Stanford team wins MIT Clean Energy Prize with new solar material14. May 2010 | Research & Development | By: Becky Stuart
C3Nano, Inc., a company founded by Stanford University students, has won the 2010 MIT Clean Energy Prize for the development of a new transparent electrode material, which, it is claimed, will make photovoltaic solar panels both cheaper and more efficient.
The team of PhD chemical engineering students has developed a carbon nano-based transparent electrode that they say will increase the efficiency of thin film photovoltaic solar panels, by allowing up to 12 percent more sunlight to penetrate the panels.
"Our innovation is a cross-cutting technology that not only has the potential to increase the efficiency of solar panels, it can be used in the manufacture of television, computer and cell phone touch screens and electronic displays to increase performance and lower cost," said Melburne C. LeMieux, C3Nano founder and chief science officer. "Winning this competition literally enables us to take the next step towards moving this important technology out of the laboratory and into the marketplace."
Tom May, chairman, president and CEO of NSTAR added: "Solar energy technologies diversify energy supplies and offset greenhouse gas emissions, but their costs have so far been a barrier to widespread installation in New England.

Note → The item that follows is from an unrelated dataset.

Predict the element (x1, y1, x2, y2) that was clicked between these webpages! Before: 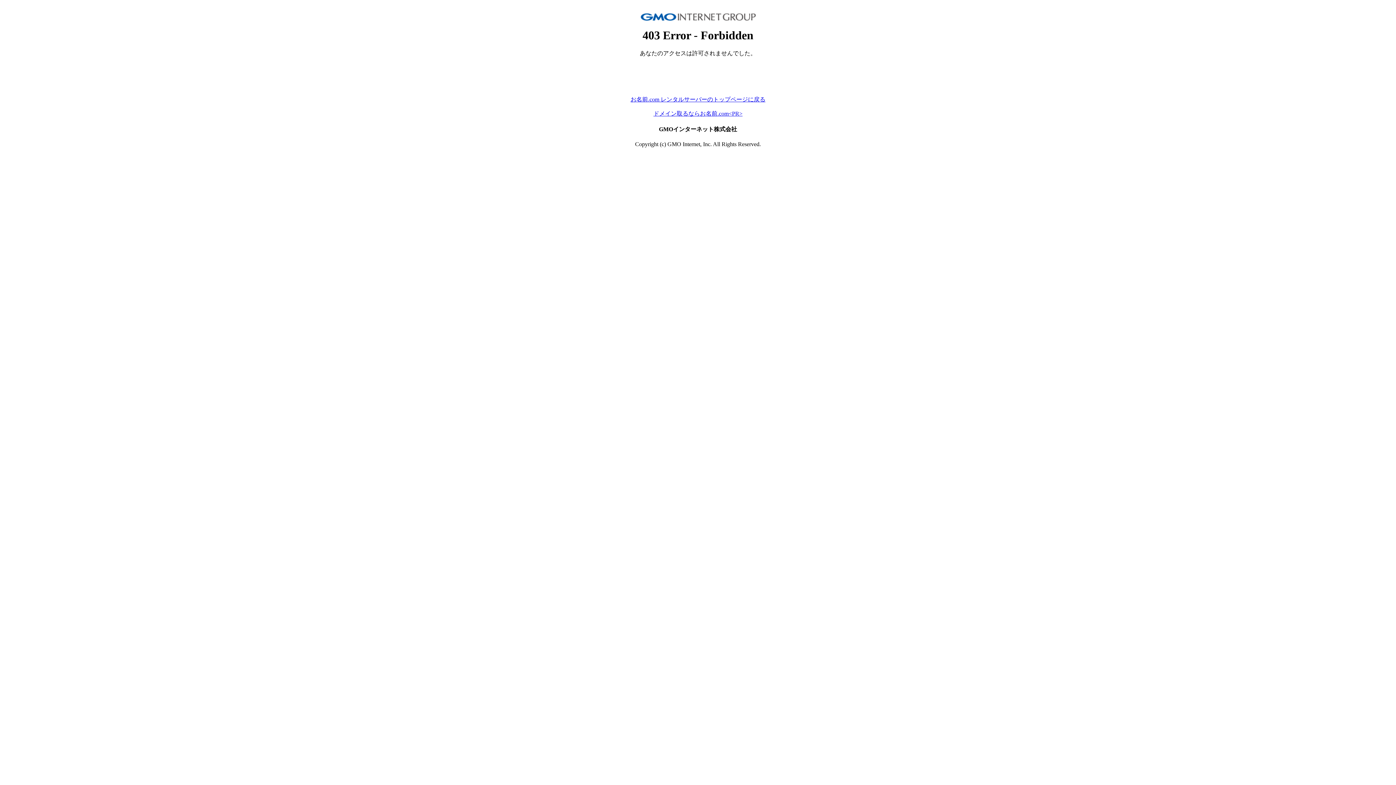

"The technology developed by this team is potentially transformative in making solar energy a viable option to consumers throughout the region and has the added benefit of other significant applications."
C3Nano, Inc. was selected from over sixty other teams from 35 universities by prominent judges for their technology's potential impact to enhance existing photovoltaic systems. The team includes: Ajay Virkar, Jeff Sabados and Melburne LeMieux under the guidance of professor Zhenan Bao's Chemical Engineering Lab at Stanford University.